Each syllable banged inside my head causing the ache to get worse. I rolled off the couch and suddenly felt nauseated. It made me wonder how the hell Dad did it every day.

I dragged myself into his kitchen and fell into a chair.

“Could you not yell anymore, please?” I rubbed my temple.

Alex sat a beer in front of me and the smell of it made my stomach roll.

“Bite the dog, bro, it’s the only way.”

I pinched my nose and downed the beer as quickly as I could. Then I devoured the greasy bacon and eggs that Alex threw on a broken plate for me.

“So—to what do I owe the honor?” Alex asked as he relaxed against the kitchen counter.

“Just needed a break,” I bit off another piece of the bacon, which was surprisingly settling my stomach a bit.

“A break, huh? Seems to me you were doing more than taking a break last night. I know my family, and I’d say you were drowning some sorrows, and I do mean drowning. I don’t think I’ve ever seen anyone drink that much in my life.”

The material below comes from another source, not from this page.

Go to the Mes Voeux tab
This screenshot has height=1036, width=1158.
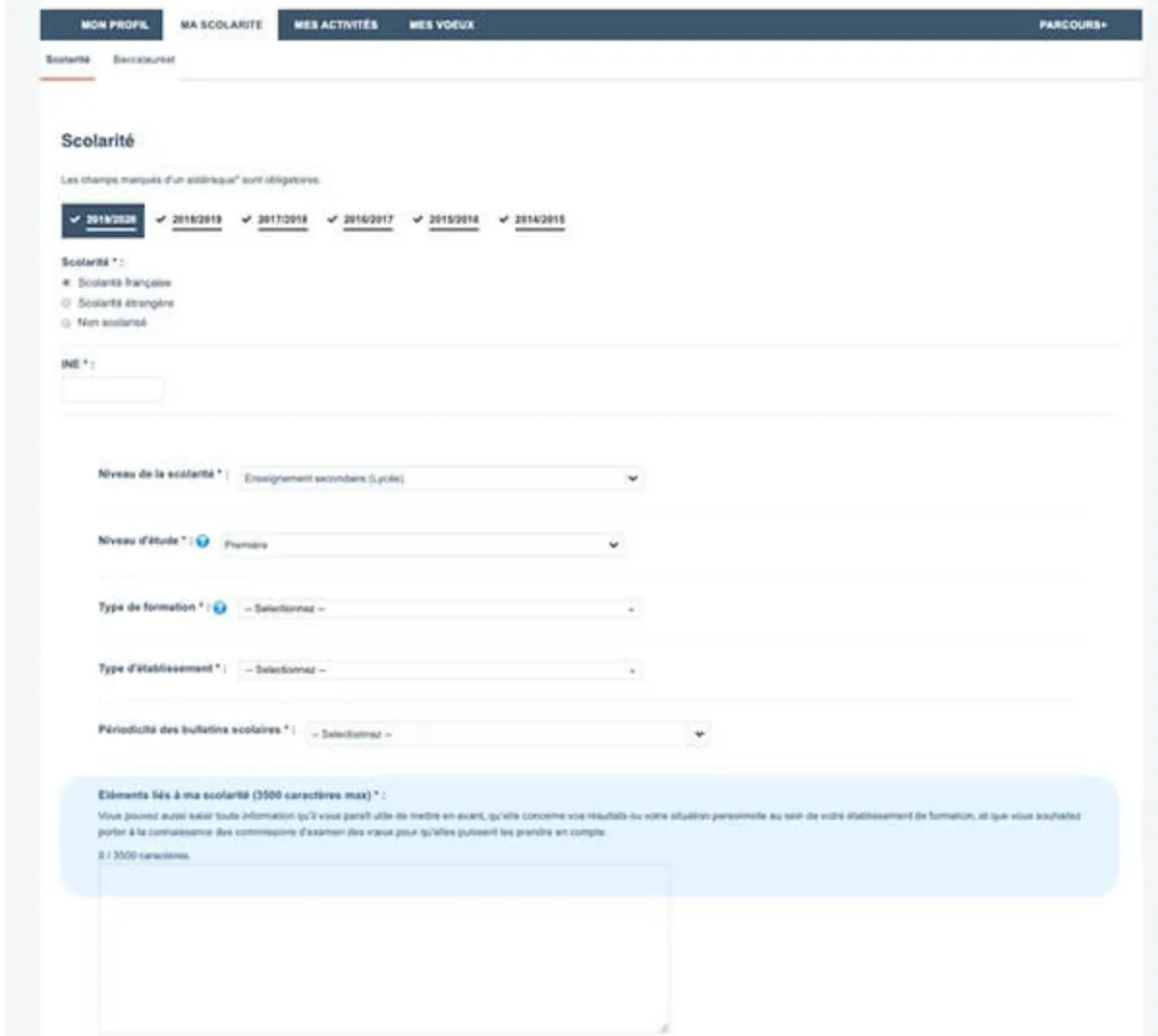click(441, 25)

“I wasn’t drowning anything, just having a few with my favorite cousin. So, how’s Aunt Peggy?” I changed the subject quickly.

“She’s OK, I guess, same ole mom. How’s Uncle Herald and Jenny? She still a ball buster?”

We continued to catch up. I never mentioned the fact that we were about to lose everything and I never said anything Lilly, even though she stayed on my mind the entire time.

I couldn’t help but wonder if she was OK. Did I hurt her? Does she hate me? Fuck it. I hope she hates me! Maybe it will make it easier to let her go. This bipolar inner monologue continued for hours.

I checked my phone constantly to see if I had any missed calls. I wanted her to call so bad, but at the same time I hoped she wouldn’t. I wanted to hear her voice. I wanted to tell her I was sorry and beg for her forgiveness, but I could never speak to her again. It was that simple.

That night, while sleeping on Alex’s horrible broken down couch, I had another nightmare about Lilly turning into my mother and leaving me. I woke up at two in the morning more hell bent on cutting all ties with Lilly than I was before I went to sleep. It would be hard to do. When I told Lilly that I was addicted to her, it was the truth, but she was one habit I was determined to break.